Kegiatan ini masih mengikuti tradisi turun temurun, karena masih mengikuti kebiasaan lama yang berlaku di masyarakat dimana ngarengkong dilaksanakan setelah musim panen atau dalam bahasa lokal disebut dengan nama dibuat yang dilakukan hanya 1 (satu) tahun 1 (satu) kali sesuai dengan aturan bertanam padi di Wewengkon Adat Kasepuhan Citorek.
Kemeriahan dapat dirasakan pada proses ngarengkong, tidak sedikit masyarakat yang kemudian mendokumentasikan hingga menyemangati para pembawa rengkong dengan cara membunyikan petasan. Bahkan tidak sedikit pengguna jalan yang tertarik kemudian berhenti lalu mengambil kamera untuk mendokumentasikan acara tersebut.
Selain itu, tidak sedikit masyarakat yang kemudian memberikan saweran berupa uang atau barang yang lainnya kepada pembawa rengkong, dengan maksud untuk menyemangati para pembawa rengkong yang berjalan dari Sawah menuju ke Leuit. Para pembawa rengkong kemudian berjalan menuju ke Alun-alun Kasepuhan dan kembali memperlihatkan bawaan mereka dengan cara berjalan memutari alun-alun, biasanya masyarakat akan memberikan saweran kembali kepada para pembawa rengkong tersebut. Setelah selesai, para pembawa rengkong ini kemudian lanjut menuju ke leuit adat yang terpisah dari pemukiman penduduk untuk menyimpan padi yang dibawanya.

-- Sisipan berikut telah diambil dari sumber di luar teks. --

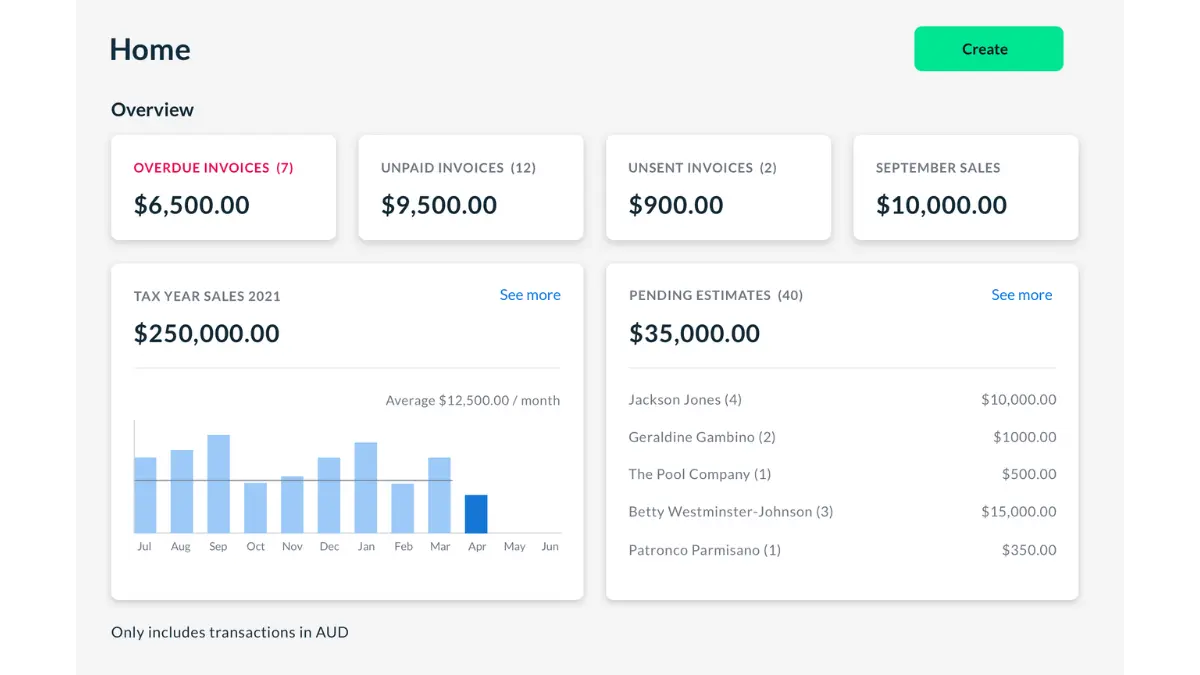This screenshot has width=1200, height=675.
Task: View the September Sales card
Action: click(965, 187)
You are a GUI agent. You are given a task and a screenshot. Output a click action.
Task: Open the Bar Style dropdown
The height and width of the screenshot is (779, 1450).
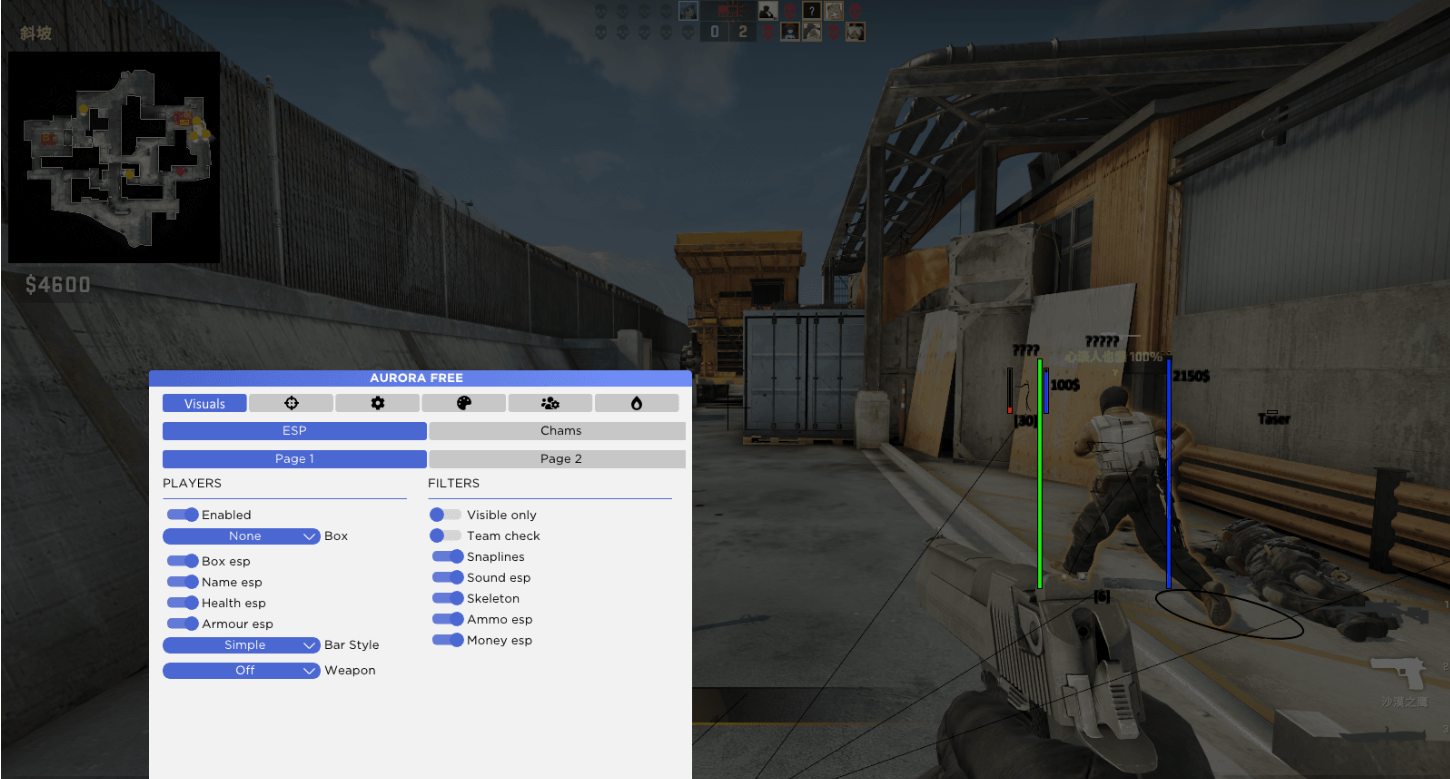(241, 645)
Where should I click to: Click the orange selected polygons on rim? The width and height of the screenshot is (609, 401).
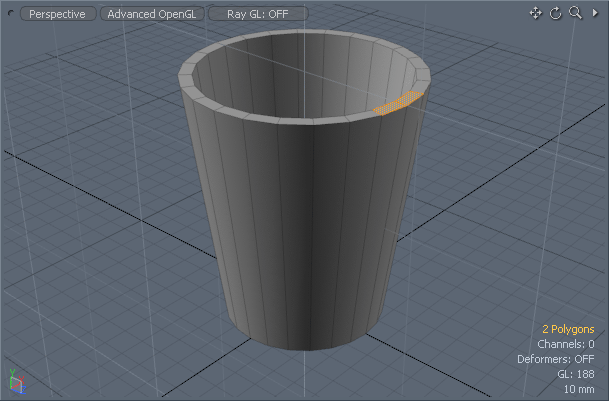point(397,101)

Setelah para pembawa rengkong tiba di tujuan meraka yaitu leuit adat kemudian memindahkan padi yang dibawanya, kemudian semua unsur masyarakat dipersilahkan untuk berkumpul bersama melaksanakan syukuran dengan memanjatkan do’an dan menyantap nasi tumpeng yang telah disediakan, dan dalam kesempatan itu juga kegiatan interaksi dan diskusi dapat dilakukan antara pengunjung, masyarakat dan juga tokoh adat.